Goal: Block all backdoor paths to eliminate confounding.

Sufficient Adjustment Sets

Definition 2 (Sufficient Adjustment Set) A set of variables \(L\) is sufficient for confounding adjustment if conditioning on \(L\) blocks all backdoor paths from \(A\) to \(Y\).

Equivalently: \((Y^a \perp\!\!\!\perp A \mid L)\) for all \(a\) (conditional exchangeability).

Multiple sufficient sets: There may be many sufficient adjustment sets. We want to choose one that:

  1. Blocks all backdoor paths (necessary)
  2. Doesn’t introduce new bias (important)
  3. Is measurable and measured

3 18.3 Confounding Adjustment (pp. 270-273)

When we adjust for a sufficient set, we remove confounding. But be careful about adjusting for too much.

Variables to Include

Confounders: Variables on backdoor paths

  • ✓ Include to block backdoor paths
  • These are causes of both treatment and outcome (or proxies thereof)

Example DAG: \[A \leftarrow L \to Y\]

Adjust for \(L\) to block the backdoor path.

Variables to Exclude

Mediators: Variables on the causal path from \(A\) to \(Y\)

  • ✗ Do NOT adjust (would remove part of the causal effect)

Example DAG: \[A \to M \to Y\]

If we adjust for \(M\), we block the causal path through \(M\).

Descendants of treatment: Variables affected by \(A\)
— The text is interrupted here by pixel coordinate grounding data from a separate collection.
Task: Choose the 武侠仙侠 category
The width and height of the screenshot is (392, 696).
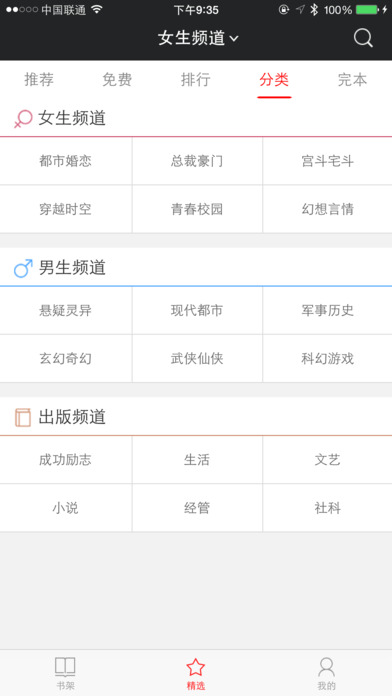Action: click(197, 358)
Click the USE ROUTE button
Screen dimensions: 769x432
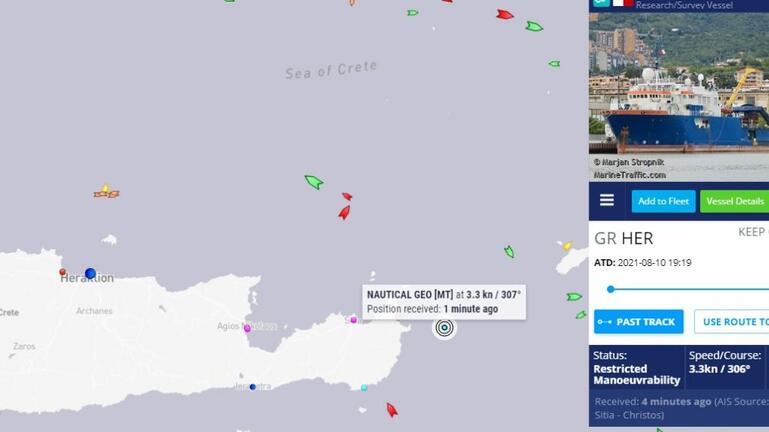click(732, 322)
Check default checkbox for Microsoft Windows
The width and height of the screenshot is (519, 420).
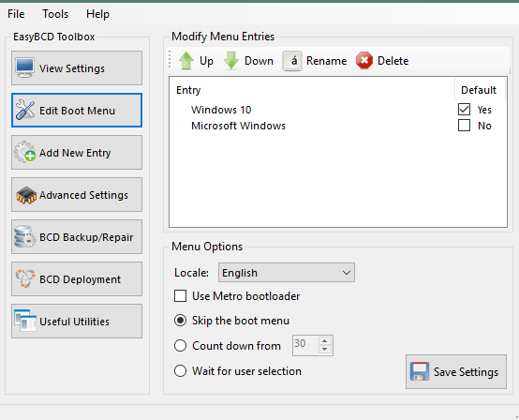point(464,126)
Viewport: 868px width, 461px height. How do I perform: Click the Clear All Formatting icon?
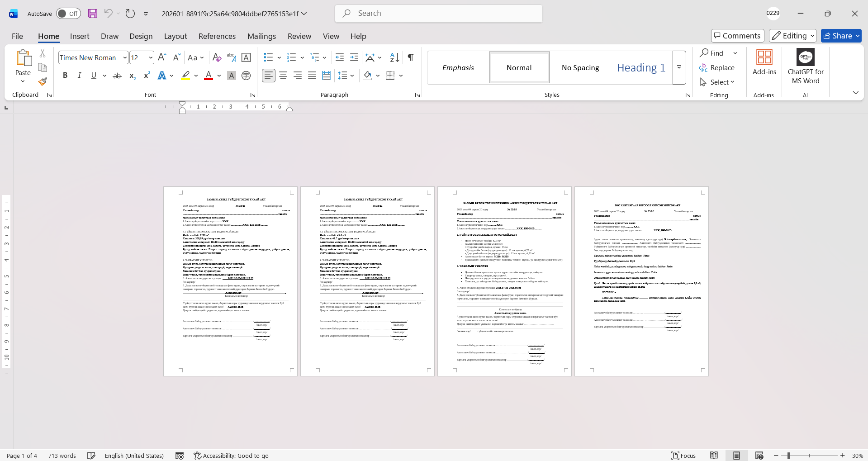(217, 57)
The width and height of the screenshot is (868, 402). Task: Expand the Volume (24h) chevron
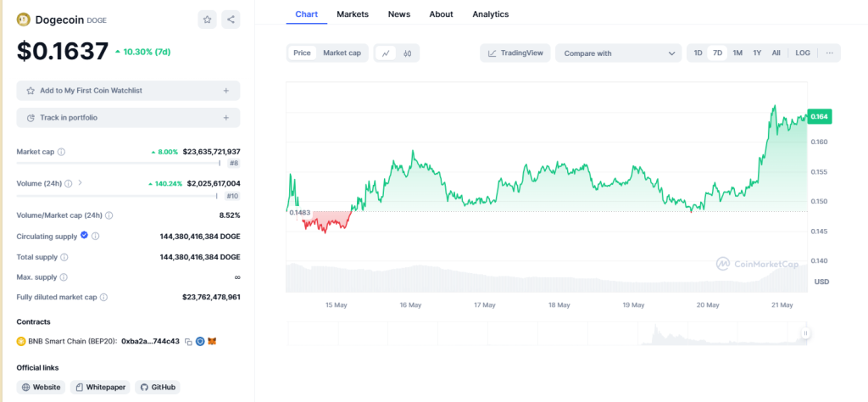81,183
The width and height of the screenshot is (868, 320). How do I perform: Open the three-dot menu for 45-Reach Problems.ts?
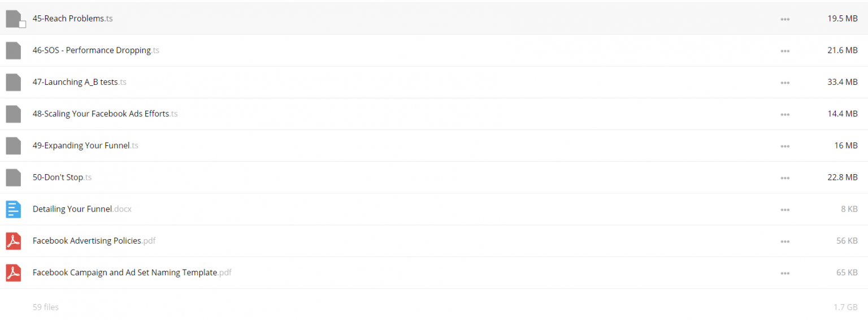pyautogui.click(x=785, y=19)
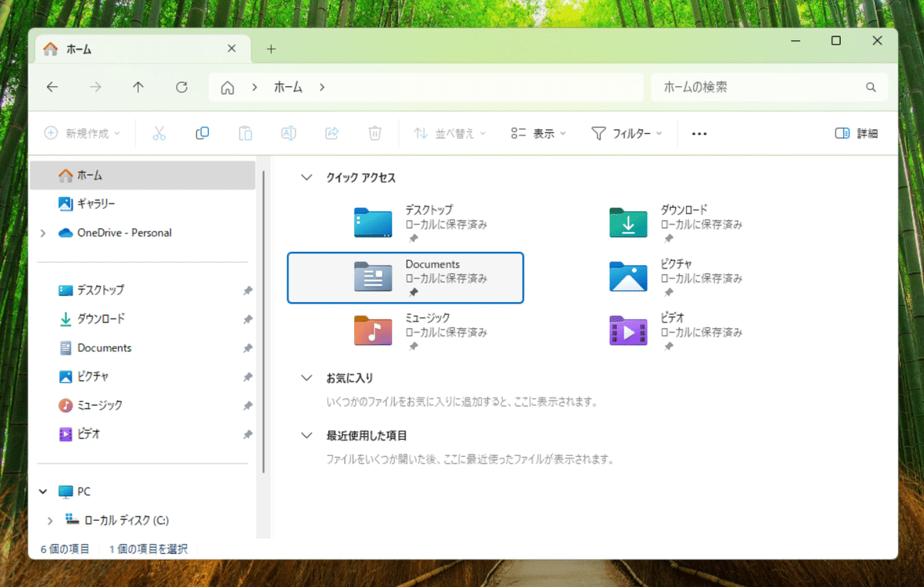
Task: Click the Copy icon
Action: (202, 132)
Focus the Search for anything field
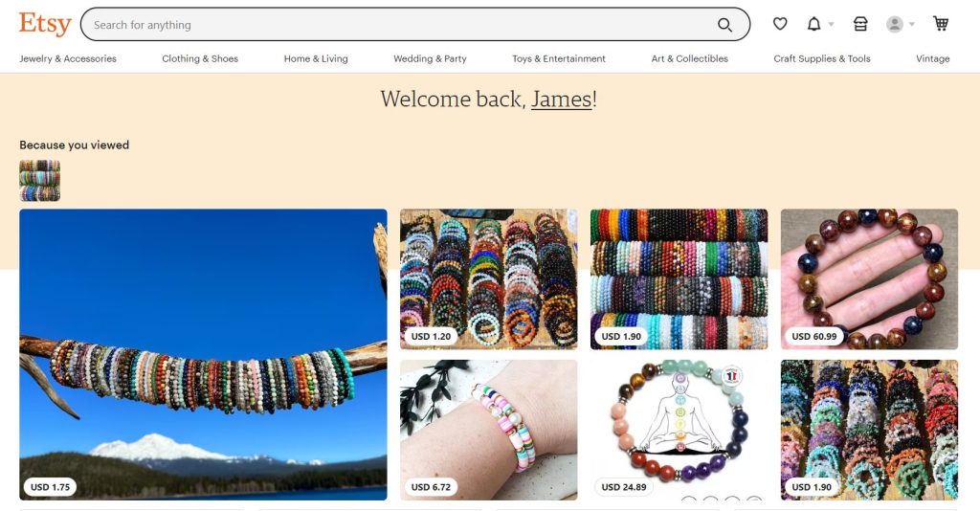 coord(400,24)
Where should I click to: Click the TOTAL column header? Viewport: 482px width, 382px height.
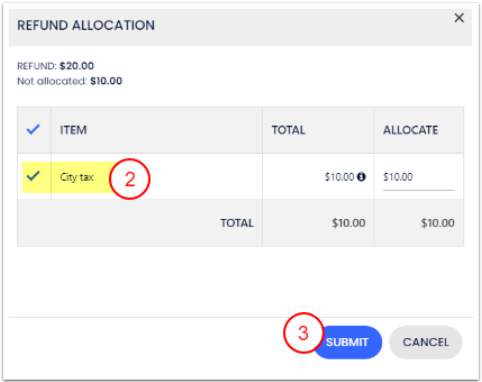[288, 130]
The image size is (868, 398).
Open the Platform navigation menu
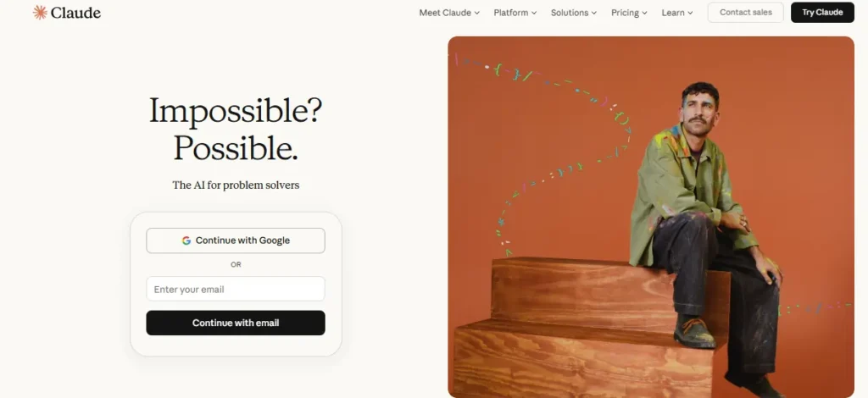pyautogui.click(x=510, y=13)
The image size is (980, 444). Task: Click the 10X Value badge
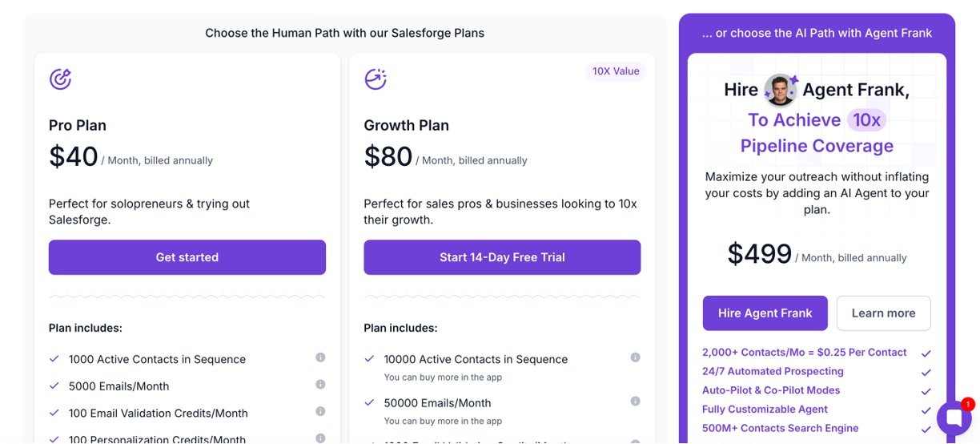coord(616,71)

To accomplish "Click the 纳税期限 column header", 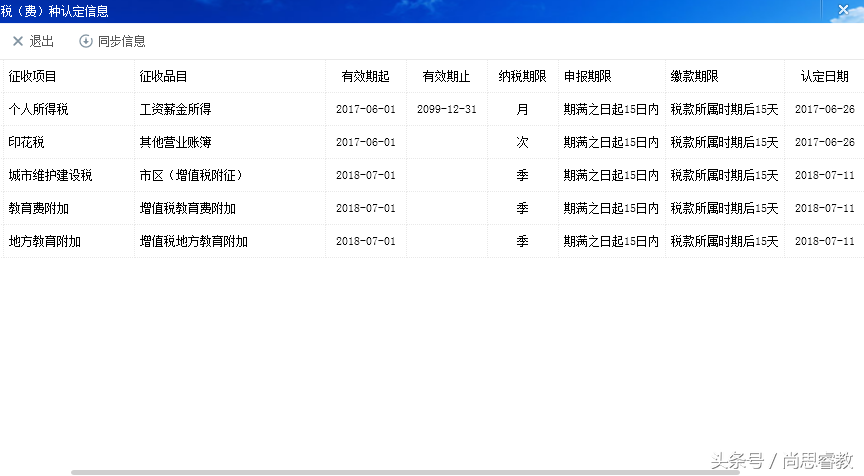I will [x=522, y=76].
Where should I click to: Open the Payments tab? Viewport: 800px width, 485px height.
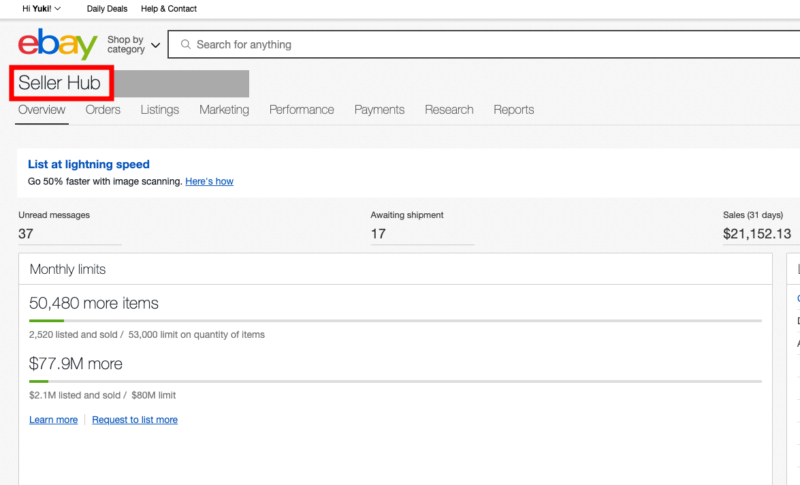point(379,110)
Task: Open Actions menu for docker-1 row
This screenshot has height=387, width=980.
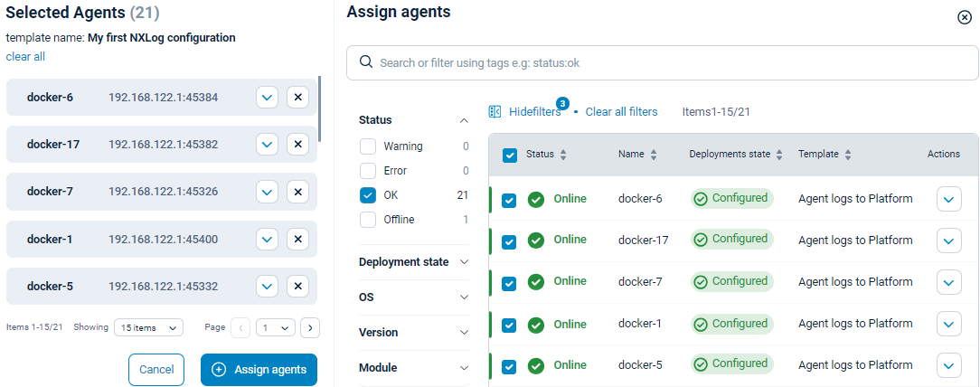Action: (x=948, y=324)
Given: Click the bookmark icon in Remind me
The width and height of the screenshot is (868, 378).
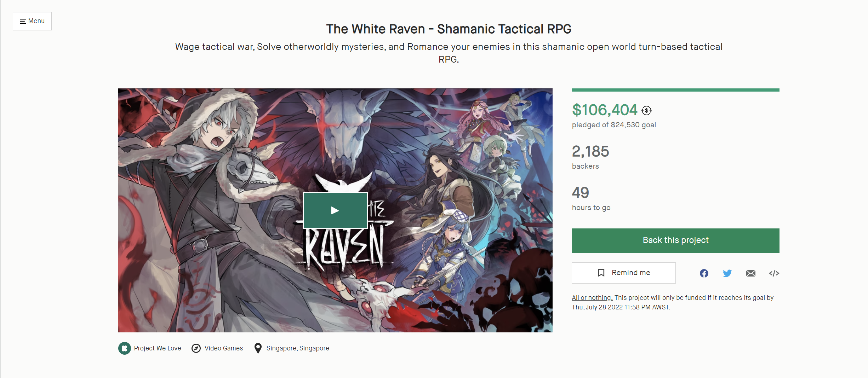Looking at the screenshot, I should point(601,273).
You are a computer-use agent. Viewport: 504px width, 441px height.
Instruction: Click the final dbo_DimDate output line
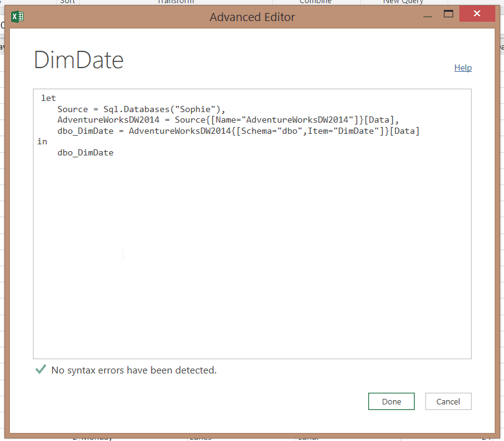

  • ✗ Usually do NOT adjust (may induce bias)

Colliders

Definition 3 (Collider) A collider on a path is a variable with two arrows pointing into it.

Example: \[A \to C \leftarrow U \to Y\]

\(C\) is a collider on the path \(A \to C \leftarrow U \to Y\).

Property: This path is blocked by default (without conditioning on \(C\)).

Danger: If we condition on \(C\) (or its descendants), we open the path, creating collider bias.

Rule: Do NOT adjust for colliders (unless necessary to block other paths).

4 18.4 Instrumental Variables and M-bias (pp. 273-276)

Some variables should not be adjusted for even if they’re associated with both treatment and outcome.

M-bias (Butterfly Bias)

DAG structure:

    U1 → L ← U2
     ↓         ↓
     A         Y

Properties:

  • \(L\) is associated with both \(A\) and \(Y\) (through \(U1\) and \(U2\))
  • \(L\) is a collider on the path \(A \leftarrow U1 \to L \leftarrow U2 \to Y\)
  • This path is blocked by default
  • But if we adjust for \(L\), we open this path!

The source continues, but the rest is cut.